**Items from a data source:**
-------
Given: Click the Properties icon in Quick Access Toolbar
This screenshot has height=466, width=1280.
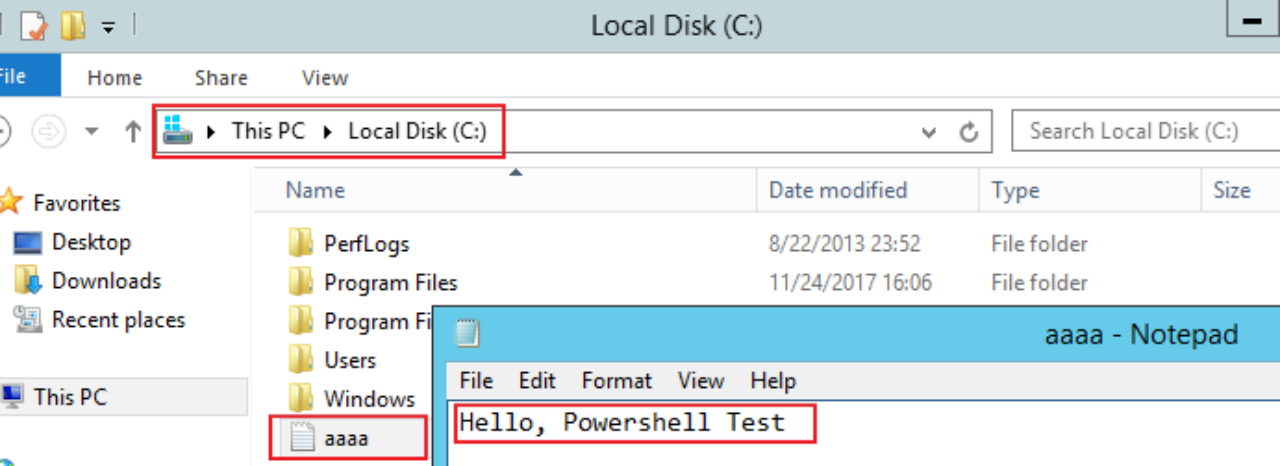Looking at the screenshot, I should (34, 25).
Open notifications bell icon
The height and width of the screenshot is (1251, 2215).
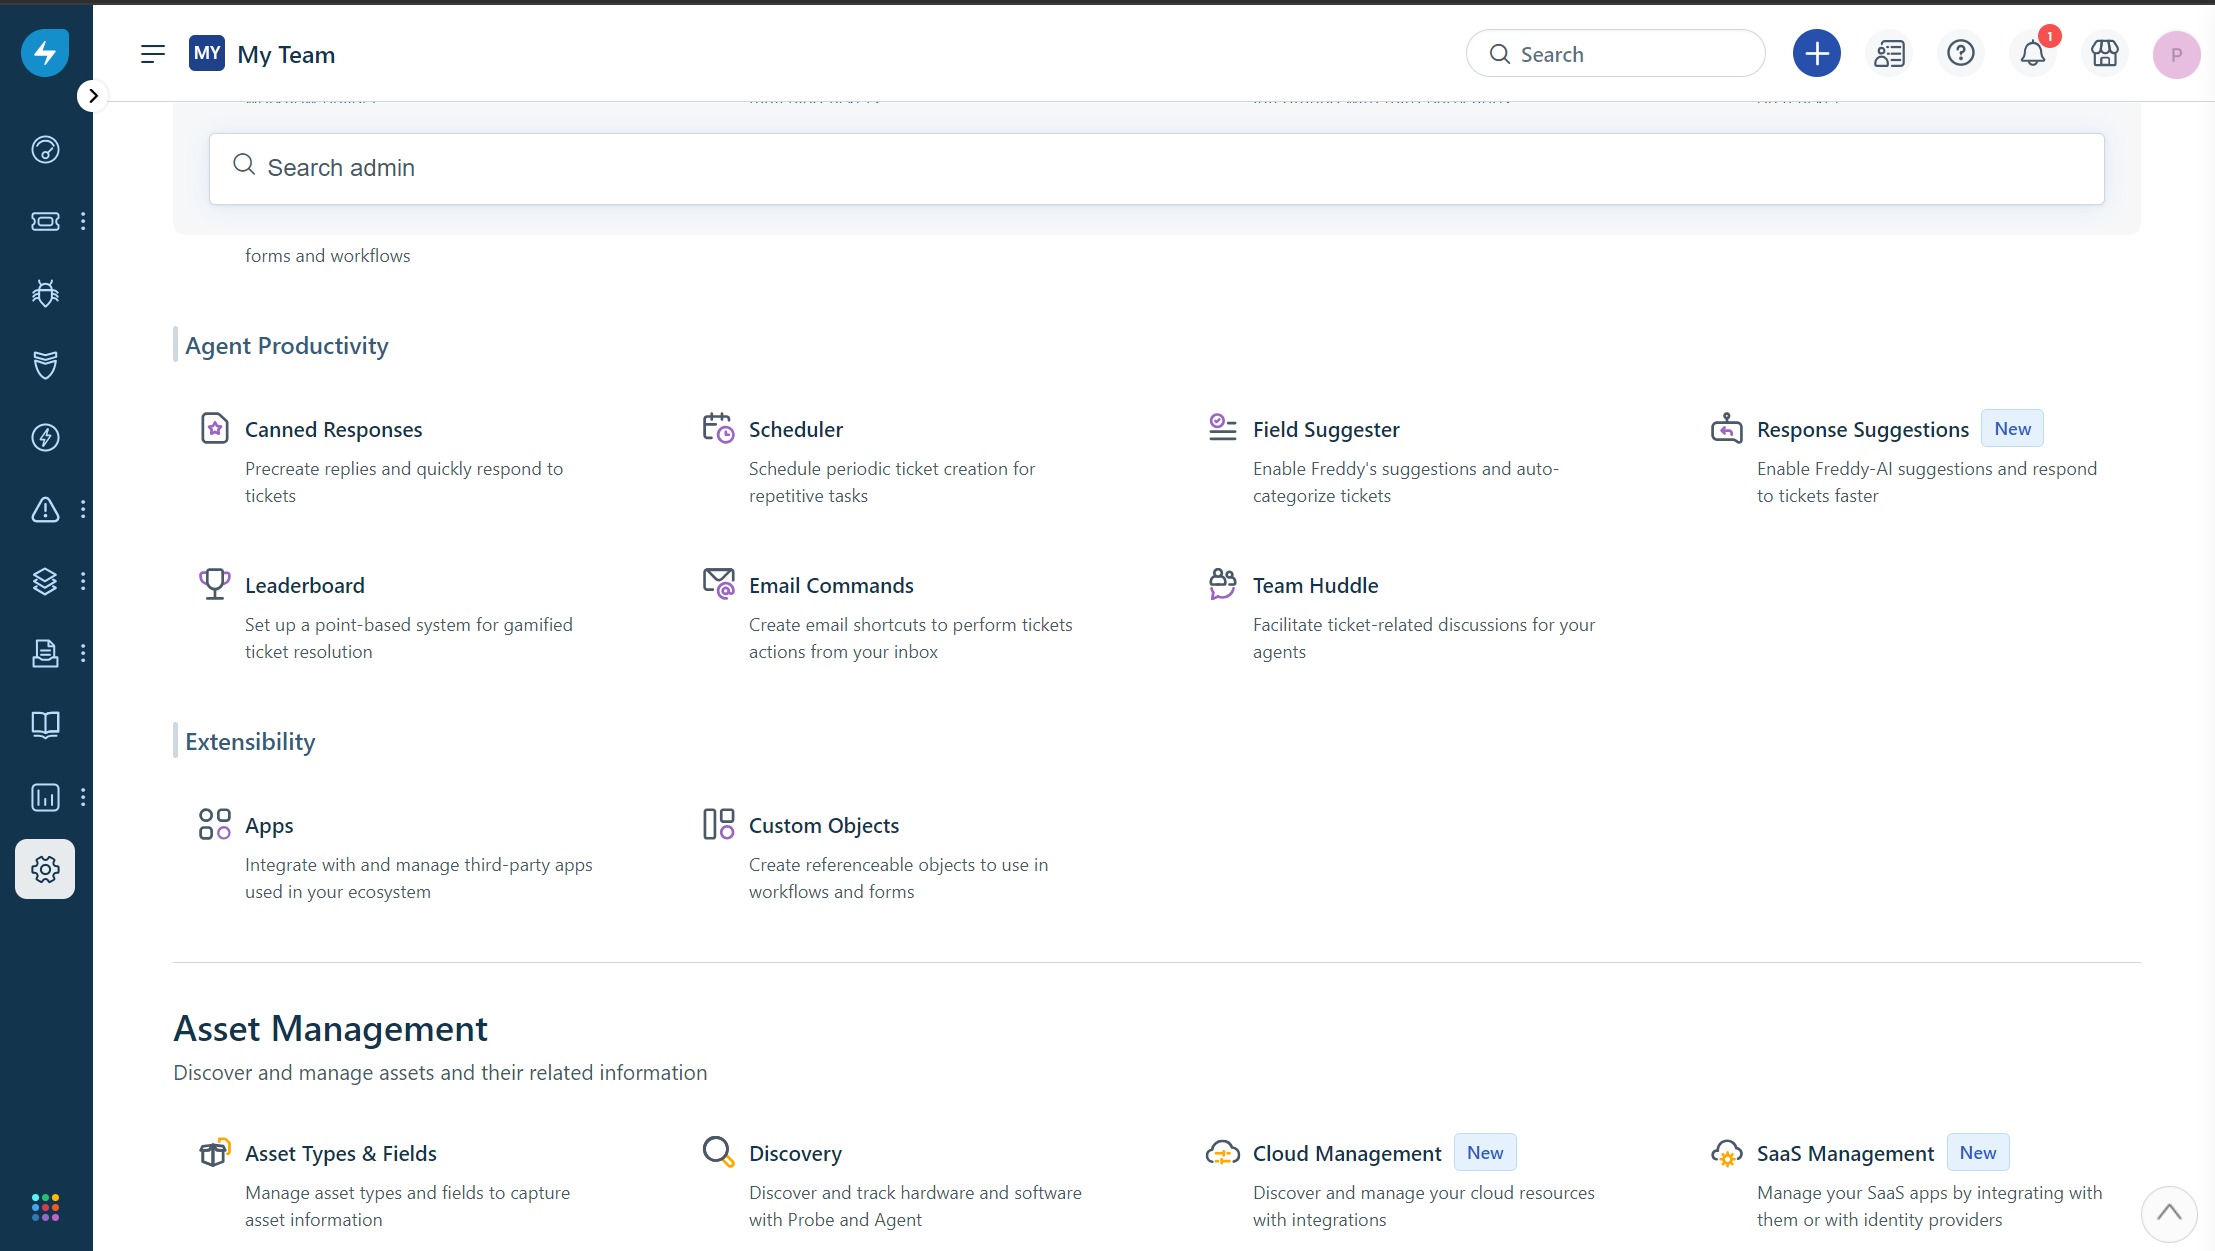(x=2032, y=54)
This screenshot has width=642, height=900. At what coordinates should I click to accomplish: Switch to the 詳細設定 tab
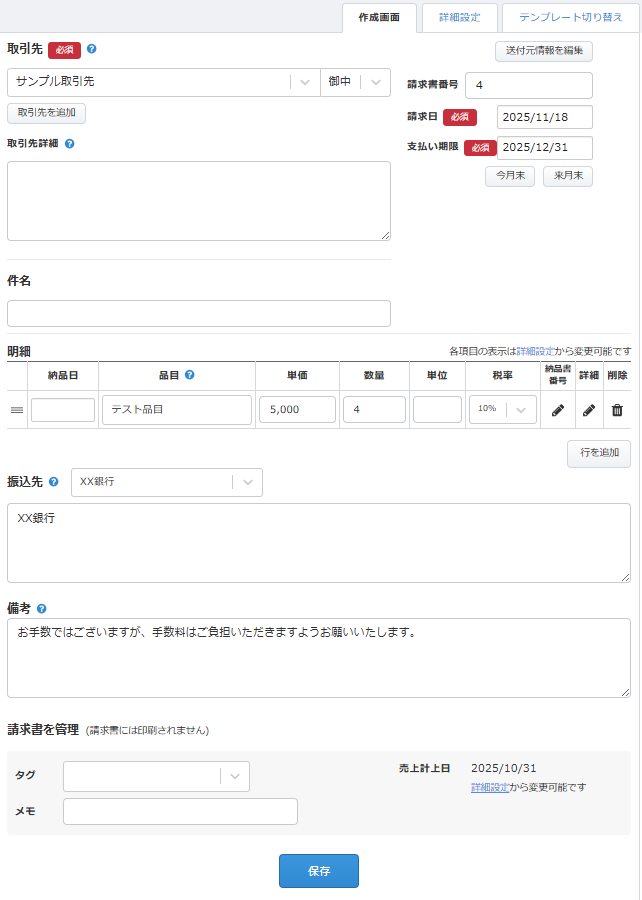point(459,17)
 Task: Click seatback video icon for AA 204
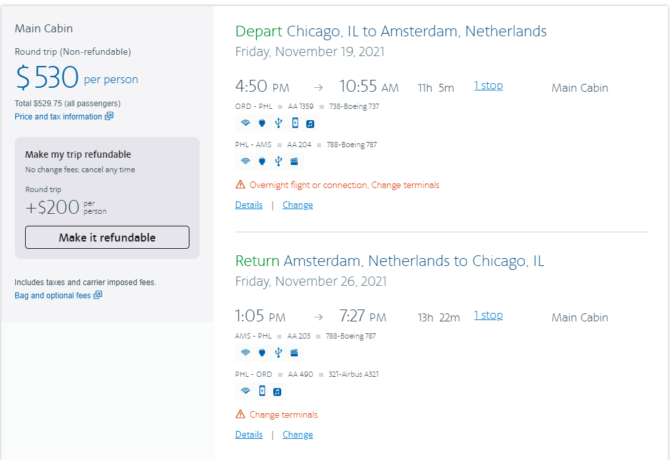click(294, 161)
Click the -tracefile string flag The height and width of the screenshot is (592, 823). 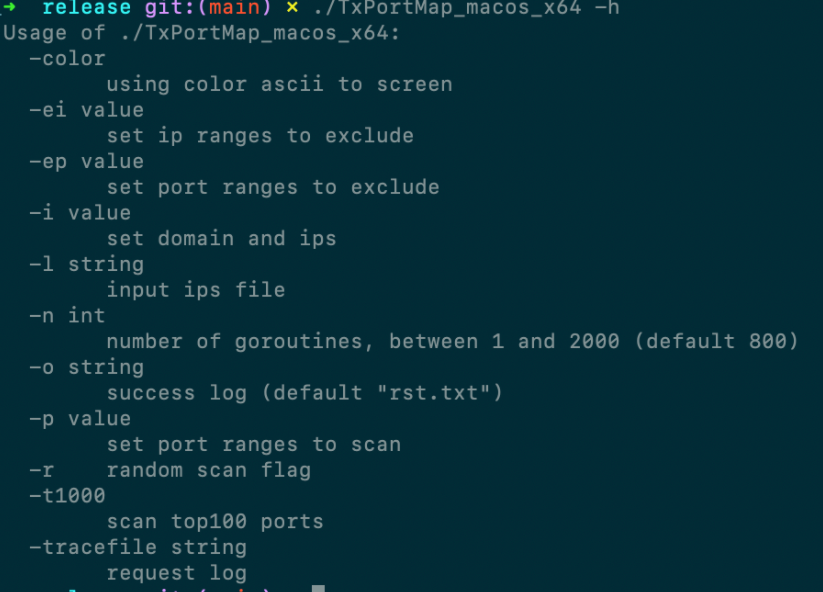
-------
**STATED EXERCISE:** Output the records from the line containing "This screenshot has width=642, height=900." through the end of the records as a JSON list of strings, one string per line, with blank lines and pictures left out.

**RESPONSE BELOW:**
[
  "This screenshot has width=642, height=900. At what coordinates should I click to accomplish: Switch to the 詳細設定 tab",
  "point(459,17)",
  " Task: Click seatback video icon for AA 204",
  "click(294, 161)",
  "Click the -tracefile string flag The height and width of the screenshot is (592, 823). "
]